§ **DIRECTIONS**
Copy out each line of the records below word for word, leaving out the pictures.

§ **Target pointing data**
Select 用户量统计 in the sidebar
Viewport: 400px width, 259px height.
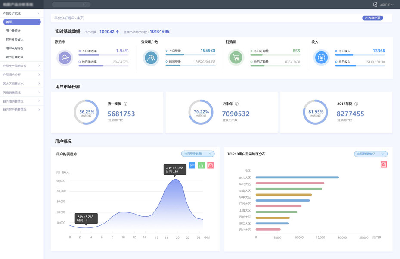pyautogui.click(x=13, y=31)
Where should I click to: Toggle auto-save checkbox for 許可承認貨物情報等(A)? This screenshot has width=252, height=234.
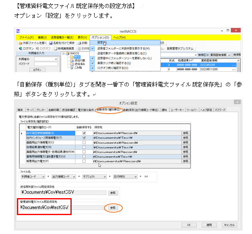[84, 133]
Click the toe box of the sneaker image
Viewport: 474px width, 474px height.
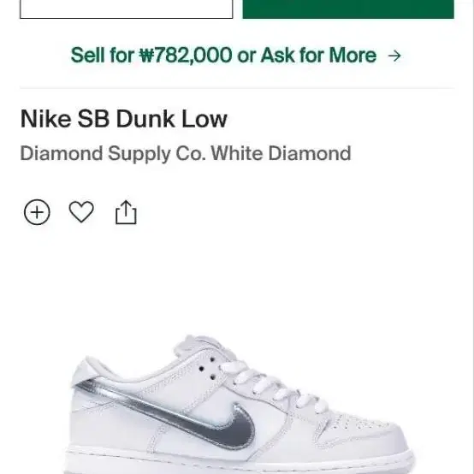[x=370, y=435]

§ **WRITTEN ANSWER**
Select 用户量统计 in the sidebar
Viewport: 400px width, 259px height.
pyautogui.click(x=13, y=31)
Where should I click to: Toggle auto-save checkbox for 許可承認貨物情報等(A)? This screenshot has width=252, height=234.
[84, 133]
Click the toe box of the sneaker image
Viewport: 474px width, 474px height.
[x=370, y=435]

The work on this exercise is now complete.